The Business Court granted a Motion to Disqualify counsel today in Ferguson Fibers, Inc. v. Foster, and sent a cautionary word to lawyers who represent the employees of their corporate clients in what they might believe to be unrelated matters.
The issue was whether the attorney for Plaintiff Ferguson Fibers should be disqualified because he had previously represented Foster in a child support matter and in a lawsuit involving the sale of the business of Foster’s wife. The new lawsuit appeared to be completely unrelated to those past representations. It involved claims by Ferguson Fibers that Foster had engaged in inappropriate conduct while employed by Ferguson Fibers.
Rule 1.9 of the North Carolina Rules of Professional Conduct provides that "a lawyer who has formerly represented a client in a matter shall not thereafter represent another person in the same or a substantially related mater in which that person’s interests are materially adverse to the interests of the former client unless the former client gives informed consent, confirmed in writing."

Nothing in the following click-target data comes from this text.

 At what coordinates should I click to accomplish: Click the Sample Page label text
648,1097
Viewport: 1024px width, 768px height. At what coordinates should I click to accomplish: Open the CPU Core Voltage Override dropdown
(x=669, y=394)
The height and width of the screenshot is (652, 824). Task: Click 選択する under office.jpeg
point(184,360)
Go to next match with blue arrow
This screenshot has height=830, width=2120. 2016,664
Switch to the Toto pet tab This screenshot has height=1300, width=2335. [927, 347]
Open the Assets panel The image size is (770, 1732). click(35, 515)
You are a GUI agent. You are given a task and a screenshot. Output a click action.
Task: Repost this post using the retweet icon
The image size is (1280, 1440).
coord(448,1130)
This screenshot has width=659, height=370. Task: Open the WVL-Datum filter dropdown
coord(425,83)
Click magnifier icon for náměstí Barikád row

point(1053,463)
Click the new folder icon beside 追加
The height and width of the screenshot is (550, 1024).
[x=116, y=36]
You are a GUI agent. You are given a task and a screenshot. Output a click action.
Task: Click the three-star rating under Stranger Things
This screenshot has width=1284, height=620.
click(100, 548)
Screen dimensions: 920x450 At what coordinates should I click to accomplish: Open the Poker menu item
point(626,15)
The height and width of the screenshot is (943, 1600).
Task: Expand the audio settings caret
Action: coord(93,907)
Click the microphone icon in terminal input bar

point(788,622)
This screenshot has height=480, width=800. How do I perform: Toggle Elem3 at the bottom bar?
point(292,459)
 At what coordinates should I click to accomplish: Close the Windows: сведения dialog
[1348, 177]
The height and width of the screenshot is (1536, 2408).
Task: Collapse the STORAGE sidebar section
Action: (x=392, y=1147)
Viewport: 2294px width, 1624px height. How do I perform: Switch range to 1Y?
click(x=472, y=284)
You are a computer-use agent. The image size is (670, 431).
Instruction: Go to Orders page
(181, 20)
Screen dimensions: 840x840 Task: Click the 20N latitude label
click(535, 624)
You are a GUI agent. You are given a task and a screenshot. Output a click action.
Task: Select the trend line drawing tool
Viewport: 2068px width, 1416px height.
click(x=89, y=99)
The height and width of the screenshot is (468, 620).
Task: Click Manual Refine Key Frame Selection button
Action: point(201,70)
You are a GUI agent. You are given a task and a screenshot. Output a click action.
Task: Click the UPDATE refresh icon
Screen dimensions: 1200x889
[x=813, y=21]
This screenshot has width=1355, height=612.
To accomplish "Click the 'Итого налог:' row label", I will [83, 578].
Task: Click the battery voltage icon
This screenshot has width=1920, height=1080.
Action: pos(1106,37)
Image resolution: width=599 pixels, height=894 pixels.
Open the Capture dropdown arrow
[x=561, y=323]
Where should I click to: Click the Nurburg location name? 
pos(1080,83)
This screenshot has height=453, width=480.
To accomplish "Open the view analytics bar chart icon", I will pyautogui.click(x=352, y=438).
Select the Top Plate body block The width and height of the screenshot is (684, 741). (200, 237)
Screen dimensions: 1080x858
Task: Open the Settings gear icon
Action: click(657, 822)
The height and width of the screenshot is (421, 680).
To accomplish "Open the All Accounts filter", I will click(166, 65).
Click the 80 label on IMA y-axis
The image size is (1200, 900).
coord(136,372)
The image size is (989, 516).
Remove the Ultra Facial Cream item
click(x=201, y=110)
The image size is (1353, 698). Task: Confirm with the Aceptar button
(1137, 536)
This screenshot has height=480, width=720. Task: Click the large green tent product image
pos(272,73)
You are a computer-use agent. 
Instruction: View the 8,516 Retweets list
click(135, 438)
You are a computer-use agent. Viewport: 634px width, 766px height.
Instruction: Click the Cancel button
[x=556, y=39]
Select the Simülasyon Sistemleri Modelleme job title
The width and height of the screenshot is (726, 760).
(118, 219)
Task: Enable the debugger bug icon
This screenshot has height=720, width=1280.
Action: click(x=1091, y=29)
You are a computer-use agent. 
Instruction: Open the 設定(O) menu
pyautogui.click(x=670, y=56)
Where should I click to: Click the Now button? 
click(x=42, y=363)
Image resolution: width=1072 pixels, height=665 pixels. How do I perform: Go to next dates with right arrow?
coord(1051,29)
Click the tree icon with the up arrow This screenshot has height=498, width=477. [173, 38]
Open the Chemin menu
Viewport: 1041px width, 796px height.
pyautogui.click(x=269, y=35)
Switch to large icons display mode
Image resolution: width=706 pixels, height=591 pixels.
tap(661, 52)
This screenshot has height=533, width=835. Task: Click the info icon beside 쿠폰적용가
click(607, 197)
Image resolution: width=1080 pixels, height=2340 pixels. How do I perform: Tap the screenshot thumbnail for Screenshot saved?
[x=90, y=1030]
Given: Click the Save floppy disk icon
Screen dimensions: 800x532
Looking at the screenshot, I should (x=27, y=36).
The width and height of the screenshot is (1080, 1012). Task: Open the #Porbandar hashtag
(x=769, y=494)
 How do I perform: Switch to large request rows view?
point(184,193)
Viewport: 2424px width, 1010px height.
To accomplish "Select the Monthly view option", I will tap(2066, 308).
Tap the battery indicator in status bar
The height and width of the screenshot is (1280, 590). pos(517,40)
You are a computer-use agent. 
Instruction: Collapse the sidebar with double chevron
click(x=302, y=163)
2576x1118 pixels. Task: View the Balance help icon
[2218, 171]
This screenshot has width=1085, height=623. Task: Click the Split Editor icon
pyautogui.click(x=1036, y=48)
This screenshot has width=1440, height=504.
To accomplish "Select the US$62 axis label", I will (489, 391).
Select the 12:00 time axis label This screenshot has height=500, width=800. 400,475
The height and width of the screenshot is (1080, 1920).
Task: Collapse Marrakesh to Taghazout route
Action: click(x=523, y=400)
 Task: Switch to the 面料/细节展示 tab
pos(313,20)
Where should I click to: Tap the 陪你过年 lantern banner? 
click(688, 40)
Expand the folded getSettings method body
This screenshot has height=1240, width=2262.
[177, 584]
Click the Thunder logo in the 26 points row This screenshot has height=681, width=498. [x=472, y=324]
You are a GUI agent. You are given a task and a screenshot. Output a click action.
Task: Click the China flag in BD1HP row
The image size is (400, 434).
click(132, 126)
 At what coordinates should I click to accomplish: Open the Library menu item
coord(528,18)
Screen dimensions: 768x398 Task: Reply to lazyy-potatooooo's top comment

The test for whether matters are "substantially related" is "if they involve the same transaction or legal dispute or if there otherwise is a substantial risk that information as would normally have been obtained in the prior representation would materially advance the client’s position in the subsequent matter."
Foster asserted that he had discussed with his former lawyer during the past representations his employment and business dealings with Ferguson Fibers, his role in helping his employer move part of its business to Mexico, and his "strained relationship" with his boss. He said that disqualification was warranted because this information might be relevant to the lawyer in his representation of his former employer.
The attorney disputed that he had ever discussed such matters with his former client, but Judge Tennille held that this made no difference. He observed that a court should "prevent even the appearance of impropriety and thus resolve any and all doubts in favor of disqualification." He said "[t]he Court need not resolve this factual dispute. Its existence is sufficient to require disqualification," and that "Foster’s perception of events, as the client, is of ‘paramount importance’ in preventing the appearance of impropriety."
The Court also provided a quick word of advice to lawyers who represent organizations as well as their employees: "Attorneys who represent various constituents of an organization, be they investors, employees, suppliers, or customers, are in a better position than lay persons to protect against potential conflicts of interest. Where counsel represents both a company and its employees, it is the duty of the lawyer to inform the client about the implications of the dual relationship."
Other decisions by the Business Court involving Motions to Disqualify are The Cottages of Stonehenge Condominium Homeowners Association, Inc. v. Dominion Mid-Atlantic Properties II, LLC, Chemcraft Holdings Corp. v. Shayban, and Flick Mortgage Investors, Inc. v. The Epiphany Mortgage, Inc.